In the above example I used lines to add the curves to the graph and then shaded them in MS paint. I understand to fill in the area under each curve I will need to use polygon with border=NA .Here is an example of how I am planning on using polygon to shade based on the response value. My current approach is to adjust the color using alpha, but if there is a more practical approach using a gray scale pallet or gradient I am open to suggestions.
polygon(x, y1,col=rgb(0,0,0,alpha=(1-wei.param[1,3])), border=NA )
I have tried several different approaches (based on the above hyperlinks) to specify the dimensions of each polygon. I can get it to work for polygons 1-3, but after that they start stacking on top of each other.
Here are example data and code to reproduce the plots.
diameters<-c(rep(1.5,393),3,3,3,3,3.1,3.1,3.1,3.2,3.2,3.2,3.3,3.4,3.4,3.4,3.4,3.4,
3.4,3.4,3.4,3.5,3.5,3.6,3.6,3.7,3.7,3.7,3.7,3.8,3.8,3.8,3.8,3.8,3.8,
3.9,3.9,4,4,4,4.1,4.2,4.2,4.2,4.2,4.3,4.3,4.4,4.49,4.5,4.5,4.6,4.7,
4.7,4.7,4.8,4.9,4.9,4.9,5,5,5,5,5.1,5.1,5.2,5.3,5.4,5.4,5.6,5.7,5.7,
5.7,5.8,6,6,6,6.3,6.4,6.6,6.9,6.9,6.9,7,7.1,7.2,7.4,7.4,7.7,7.8,7.9,
7.9,8.2,8.5,8.5,8.9,9.2,10.2,10.47,10.5,10.7,11.7,13.2,13.5,14.4,14.5,
14.5,15.1,18.4)
wei.param<-matrix(data=NA,nrow=5,ncol=3,dimnames = list(c(),c("shape", "scale", "prob")))

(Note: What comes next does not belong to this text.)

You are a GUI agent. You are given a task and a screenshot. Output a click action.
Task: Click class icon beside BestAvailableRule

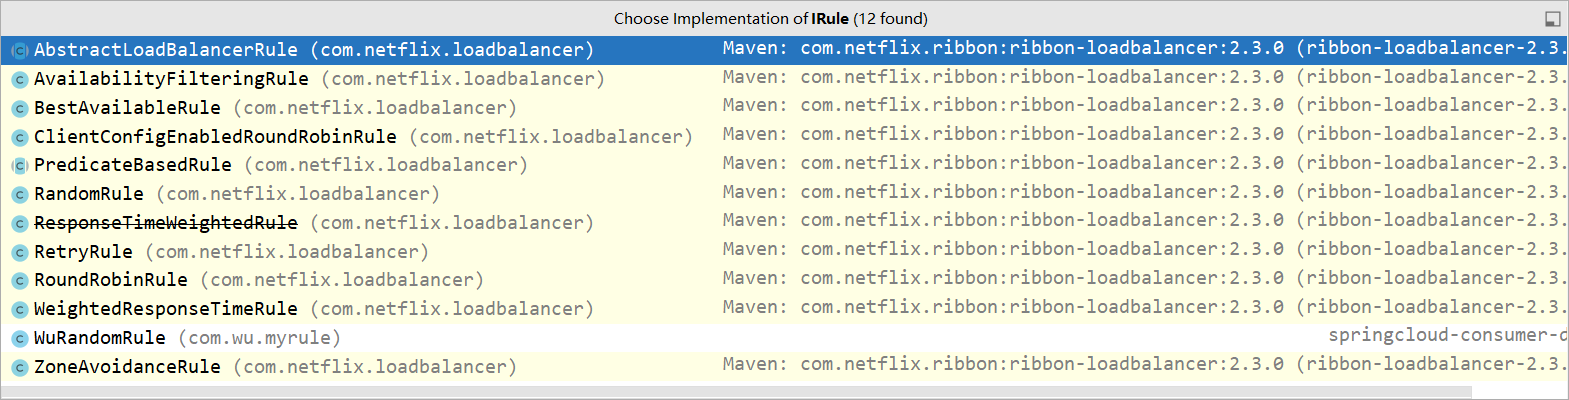tap(19, 108)
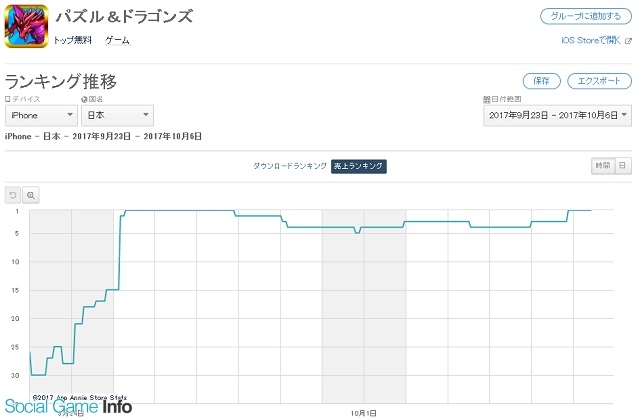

wei.param[,1]<-c(1.834682,2.720390,3.073429,1.9,1.9)
wei.param[,2]<-c(2.78,2.78,2.78,1.6,2.8710692)
wei.param[,3]<-c(0.49, 0.46, 0.26, 0.26, 0.07)
x=seq(0,20,1)
y1<-dweibull(x,shape=wei.param[1,1],scale=wei.param[1,2])

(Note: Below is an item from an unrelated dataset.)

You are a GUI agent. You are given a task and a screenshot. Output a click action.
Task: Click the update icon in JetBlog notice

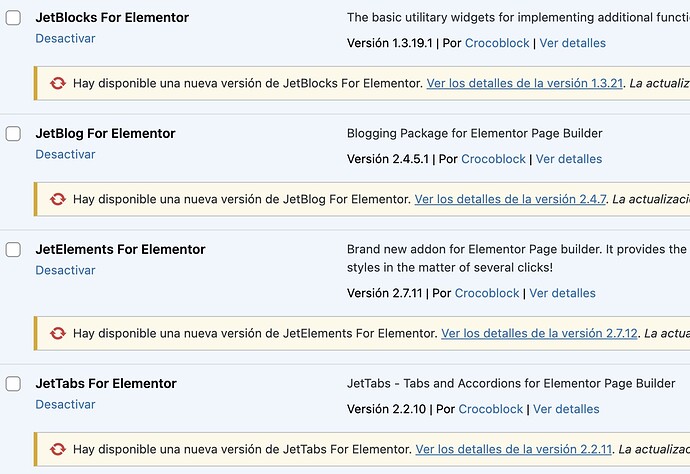pos(57,199)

y2<-dweibull(x,shape=wei.param[2,1],scale=wei.param[2,2])
y3<-dweibull(x,shape=wei.param[3,1],scale=wei.param[3,2])
y4<-dweibull(x,shape=wei.param[4,1],scale=wei.param[4,2])
#Plot
hist(diameters,freq=F,main='',ylim=c(0,.5))
polygon(x, y1,col=rgb(0,0,0,alpha=(1-wei.param[1,3])), border=NA )
lines(x, y1)
lines(x, y2)
lines(x, y3)
lines(x, y4)
I think this what you want:
I don't know how to do this with base R graphics, but here's the code for ggplot2, which I know better. Note that ggplot2 requires data to be input as a data.frame. Also, I created a second probability column so that I could group the polygons with ggplot2.

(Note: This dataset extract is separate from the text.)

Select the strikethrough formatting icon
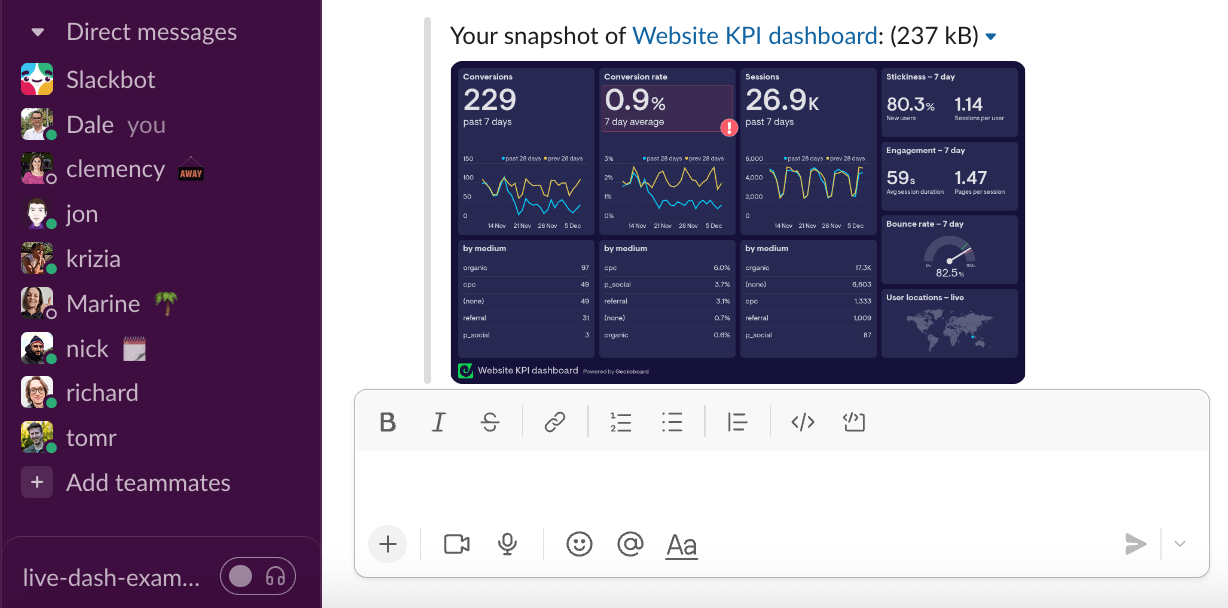 click(x=489, y=422)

df <- data.frame(x = rep(x, 4), y = c(y1, y2, y3, y4),
Prob = c(
rep(wei.param[1,3], length(y1)),
rep(wei.param[2,3], length(y2)),
rep(wei.param[2,3], length(y2)),
rep(wei.param[4,3], length(y4))))
df$Prob2 = as.factor(df$Prob)
library(scales) # needed for alpha function with ggplot2
library(ggplot2)
example <- ggplot() +
geom_histogram(aes(x = diameters, y = ..density..),
prob = TRUE, fill = alpha('white', 0), color = 'black') +
geom_polygon(data = df, aes( x = x, y = y), color = 'white',
fill = 'white') +
geom_polygon(data = df, aes( x = x, y = y, alpha = Prob,
group = Prob2)) +
geom_polygon() + theme_bw()
ggsave('example.jpg', example, width = 6, height = 4)
You should be able to do a similar trick with base R. All you need to do is plot the white polygons over your histogram, but under your shaded polygons. If you decide to use my ggplot2 code you'll probably want to tweak bin width (see ?geom_histogram for details about how to do this).